The perception of data science, and often the way it is taught, is like this: You have some nice, tidy data, you use the latest, coolest algorithm, and you get some super clever results. You know it’s good ‘cause your r-squared value is through the roof, and you could play checkers on your confusion matrix.

But the reality is different. That nice, tidy dataset has to be wrangled out of a big, nasty production system that was built by a coffee-fueled maniac. Those cool results have to somehow be translated into a user interface in which it’s the 12th most important thing on the page, and you have to fight for every pixel. And in front of that production system, entering that data, clicking on that user interface, is a data scientist’s worst nightmare: People.

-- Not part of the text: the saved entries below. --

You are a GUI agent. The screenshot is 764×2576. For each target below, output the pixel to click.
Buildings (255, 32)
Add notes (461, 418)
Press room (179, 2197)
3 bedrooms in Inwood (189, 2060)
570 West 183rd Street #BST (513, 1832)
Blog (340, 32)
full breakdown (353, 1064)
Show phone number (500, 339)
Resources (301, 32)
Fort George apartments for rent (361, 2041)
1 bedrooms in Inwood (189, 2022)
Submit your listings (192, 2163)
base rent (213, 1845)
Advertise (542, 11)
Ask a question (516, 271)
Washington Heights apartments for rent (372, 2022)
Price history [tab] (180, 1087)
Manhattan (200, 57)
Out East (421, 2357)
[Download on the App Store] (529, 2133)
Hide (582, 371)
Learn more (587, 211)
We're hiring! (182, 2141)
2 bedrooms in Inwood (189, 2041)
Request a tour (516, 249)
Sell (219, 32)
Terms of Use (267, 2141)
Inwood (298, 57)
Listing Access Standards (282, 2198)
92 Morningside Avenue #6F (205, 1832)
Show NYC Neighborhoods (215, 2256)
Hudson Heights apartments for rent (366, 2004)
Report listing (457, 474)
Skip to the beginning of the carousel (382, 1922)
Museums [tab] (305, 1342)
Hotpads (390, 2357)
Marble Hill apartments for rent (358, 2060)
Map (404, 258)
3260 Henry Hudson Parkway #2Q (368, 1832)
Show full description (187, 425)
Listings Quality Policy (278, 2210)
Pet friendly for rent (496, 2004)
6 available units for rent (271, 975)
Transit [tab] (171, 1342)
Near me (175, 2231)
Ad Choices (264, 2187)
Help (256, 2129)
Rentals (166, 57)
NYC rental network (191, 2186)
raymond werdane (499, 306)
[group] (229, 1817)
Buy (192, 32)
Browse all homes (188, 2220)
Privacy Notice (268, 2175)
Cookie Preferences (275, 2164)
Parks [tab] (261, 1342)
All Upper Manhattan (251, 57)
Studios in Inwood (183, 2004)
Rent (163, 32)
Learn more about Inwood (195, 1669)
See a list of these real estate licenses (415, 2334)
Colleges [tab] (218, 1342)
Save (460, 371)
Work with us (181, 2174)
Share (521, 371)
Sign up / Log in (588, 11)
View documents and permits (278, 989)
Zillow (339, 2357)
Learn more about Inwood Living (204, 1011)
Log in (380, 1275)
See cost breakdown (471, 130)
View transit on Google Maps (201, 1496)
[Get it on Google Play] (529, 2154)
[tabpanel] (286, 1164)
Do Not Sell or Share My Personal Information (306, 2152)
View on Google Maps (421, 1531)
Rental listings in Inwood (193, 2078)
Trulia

As much as we might want to believe that data science is a pure “hard” science, about writing greek letters on chalkboards and stroking our chins, the truth is that what we do is more usefully thought of as a social science. Data science is a lens for understanding human behaviour. It is a tool for communicating with people. Data is a soft science.

This talk is about how my background in Social Anthropology gave me a unique approach to doing data science. I’ll show how taking this view of data science led to some cool discoveries in some interesting projects. And I’ll talk about how, building accounting software at Xero, we’ve started on the journey towards building a “smarter” application. As we've done this, the hardest problems have not been about technical implementation, they’ve been about understanding the interface between these technologies and our users. Our data science problems at Xero, it turns out, are mostly about how to understand humans.

Simon Carryer

Data Scientist

Xero

New Zealand

Simon Carryer is a Data Scientist at Xero in Wellington, New Zealand, where he works on teaching computers to do accounting. With a background in Social Sciences, he took a slightly circuitous route into data science. Previous to Xero, he worked for Trade Me, where he helped build their property price estimation models.